== Segment start ==
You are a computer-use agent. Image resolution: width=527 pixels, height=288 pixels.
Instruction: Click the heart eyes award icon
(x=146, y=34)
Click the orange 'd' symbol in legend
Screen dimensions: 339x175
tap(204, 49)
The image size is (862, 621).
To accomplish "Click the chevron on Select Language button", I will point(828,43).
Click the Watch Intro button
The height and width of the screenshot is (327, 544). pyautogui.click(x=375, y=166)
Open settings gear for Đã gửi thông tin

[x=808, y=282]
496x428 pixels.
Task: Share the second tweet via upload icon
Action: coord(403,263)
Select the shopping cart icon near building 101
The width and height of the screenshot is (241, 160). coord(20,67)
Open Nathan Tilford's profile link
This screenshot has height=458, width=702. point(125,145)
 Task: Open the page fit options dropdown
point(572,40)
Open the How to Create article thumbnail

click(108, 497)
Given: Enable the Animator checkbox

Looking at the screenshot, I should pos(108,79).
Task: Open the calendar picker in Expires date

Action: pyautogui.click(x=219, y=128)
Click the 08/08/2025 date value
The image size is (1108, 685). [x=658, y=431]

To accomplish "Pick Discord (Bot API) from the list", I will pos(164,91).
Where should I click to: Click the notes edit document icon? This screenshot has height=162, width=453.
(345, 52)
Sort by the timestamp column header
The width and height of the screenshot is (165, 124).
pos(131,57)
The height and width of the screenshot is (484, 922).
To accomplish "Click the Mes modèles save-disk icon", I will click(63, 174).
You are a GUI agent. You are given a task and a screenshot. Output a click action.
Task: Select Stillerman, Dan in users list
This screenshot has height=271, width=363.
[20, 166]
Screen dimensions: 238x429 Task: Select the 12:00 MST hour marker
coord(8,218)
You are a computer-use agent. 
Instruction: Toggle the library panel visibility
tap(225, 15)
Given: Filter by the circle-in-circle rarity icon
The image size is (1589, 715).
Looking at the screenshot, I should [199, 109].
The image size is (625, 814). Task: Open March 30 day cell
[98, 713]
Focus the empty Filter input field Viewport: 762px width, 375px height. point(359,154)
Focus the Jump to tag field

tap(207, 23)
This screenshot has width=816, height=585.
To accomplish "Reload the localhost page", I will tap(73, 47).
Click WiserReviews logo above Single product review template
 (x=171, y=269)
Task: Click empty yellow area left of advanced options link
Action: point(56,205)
== Segment end ==
## DIRECTIONS FOR THIS TASK
Scan the records above for the string "computer", then copy each line where it turns up.

## RESPONSE FOR THIS EXERCISE
You are a computer-use agent. Image resolution: width=527 pixels, height=288 pixels.
You are a computer-use agent. 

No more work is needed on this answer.